Is Gorgonzola Safe During Pregnancy? Risks Explained

Gorgonzola is generally not considered safe to eat during pregnancy when served cold or uncooked, even if it’s made from pasteurized milk. The CDC lists blue-veined cheese among its riskier choices for pregnant women. However, gorgonzola that has been heated to an internal temperature of 165°F (until steaming hot) is considered a safer option.

Why Gorgonzola Carries Extra Risk

Blue cheeses like gorgonzola are made differently from most other cheeses. During production, the cheese is pierced with needles to let air reach the center, which allows the signature blue-green mold to grow. That same needling process can introduce harmful bacteria into the interior of the cheese. The mold also makes the inside of the cheese less acidic over time, creating conditions where listeria (the main bacteria of concern) can survive and multiply more easily than it would in other cheeses.

### Action item
According to the gorgonzola text, to what internal temperature must gorgonzola be heated to be considered a safer option during pregnancy? The material that comes next is drawn from a different source than the gorgonzola text.

### Dataset section
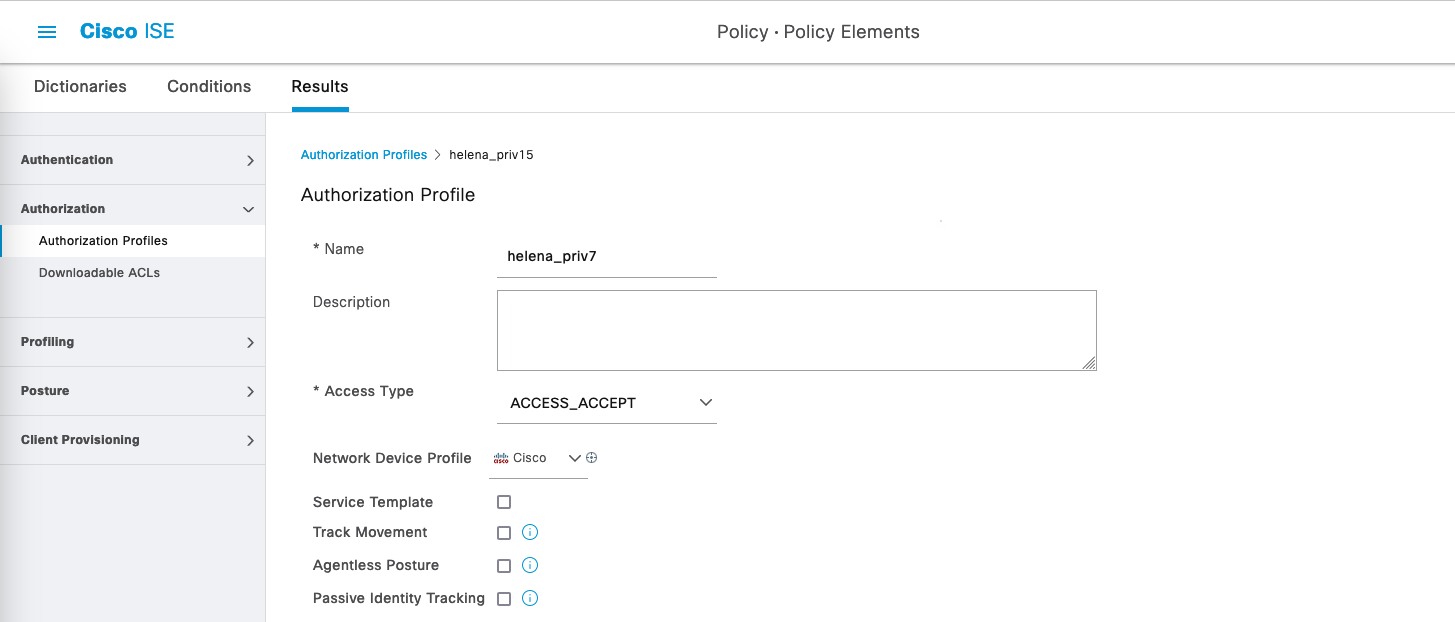This screenshot has height=622, width=1455.
Task: Expand the Authentication sidebar section
Action: click(x=132, y=160)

### Solution to this task
165°F, until steaming hot.